"The world is your oyster"
Find out about the famous phrase “The world is your oyster”, and learn about its history, how and when we use it in the English language.
How do we use it?
First let’s look at an example of how this phrase is used in context:
Q. I don’t know what to do now I’ve finished university! What do you think?
A. You can do anything you want – the world is your oyster. You could travel for a year, or get a job.
A. You’re young and healthy with no commitments – the world is your oyster!
What does it mean?
Using the context of the example above, the phrase “the world is your oyster” means that you can achieve anything you wish in life or go anywhere because you have the opportunity or ability to do so.
When do we use it?
It is used quite widely in spoken English in informal situations.
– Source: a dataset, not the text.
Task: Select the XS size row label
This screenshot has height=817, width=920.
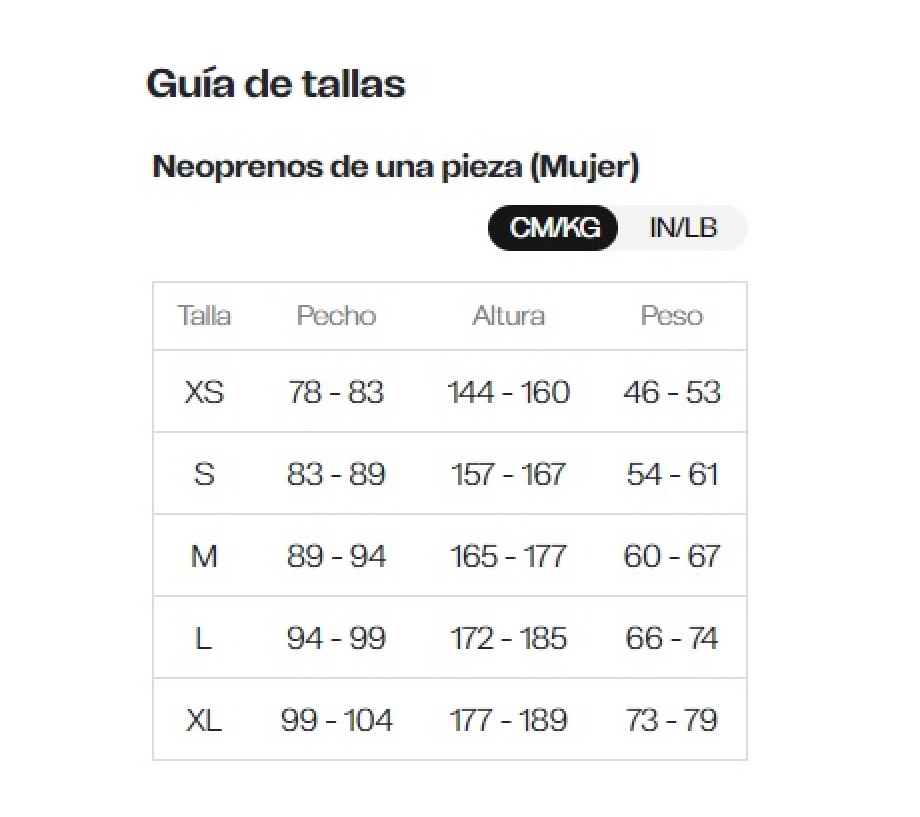Action: click(x=204, y=392)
You often use this phrase as an inspirational tool to stress that somebody has choices – that the world is theirs – and they can do what they want with their lives.
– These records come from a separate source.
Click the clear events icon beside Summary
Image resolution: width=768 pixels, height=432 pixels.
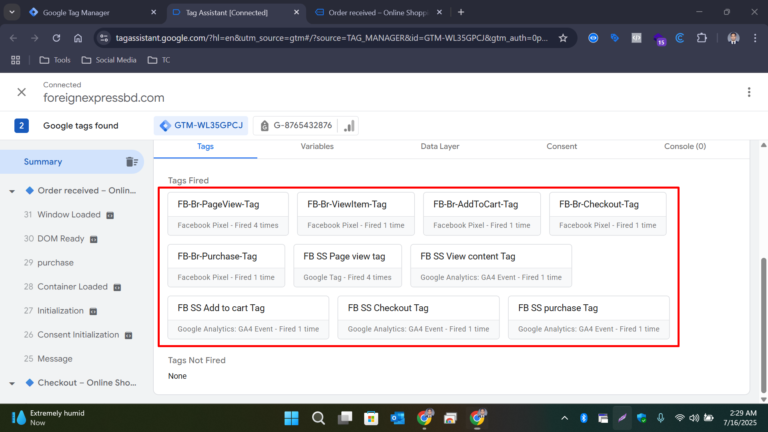(x=131, y=162)
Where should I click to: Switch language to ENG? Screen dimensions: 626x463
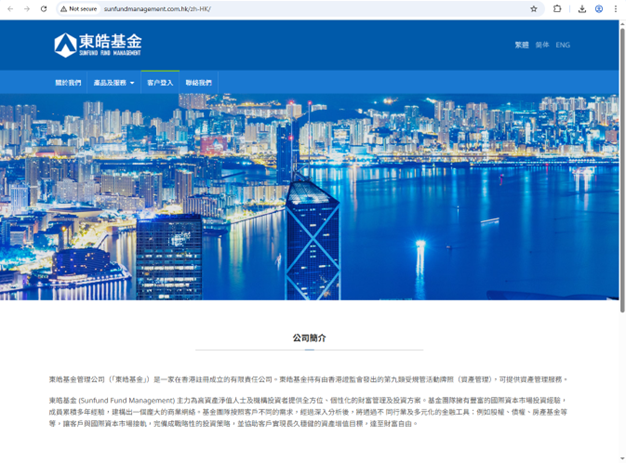[x=563, y=45]

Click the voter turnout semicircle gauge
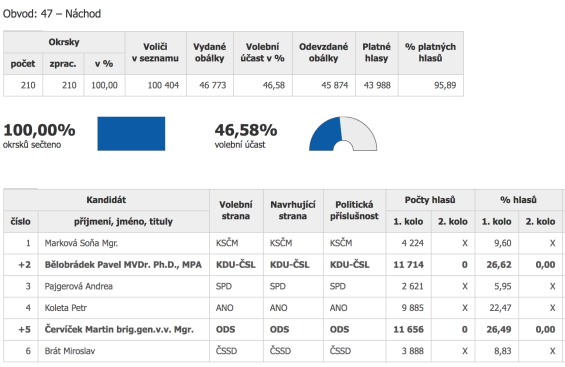click(x=343, y=134)
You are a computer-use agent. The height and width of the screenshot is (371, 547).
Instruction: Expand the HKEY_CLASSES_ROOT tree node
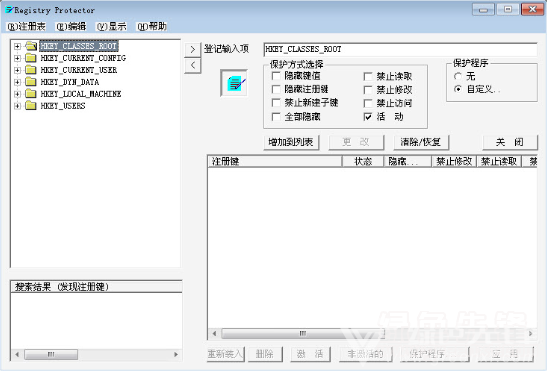coord(17,46)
This phrase was coined by William Shakespeare and first appears in his play The Merry Wives Of Windsor.
Falstaff: “I will not lend thee a penny”
Pistol: “Why then the world’s mine oyster, which I with sword will open.”
One theory is that the phrase initially related to wealth, but now means ‘all life’s richness’ with the pearl in the oyster signifying this.
Look closely at our walls in Bell London and you will find a painting of this famous Shakespearean phrase.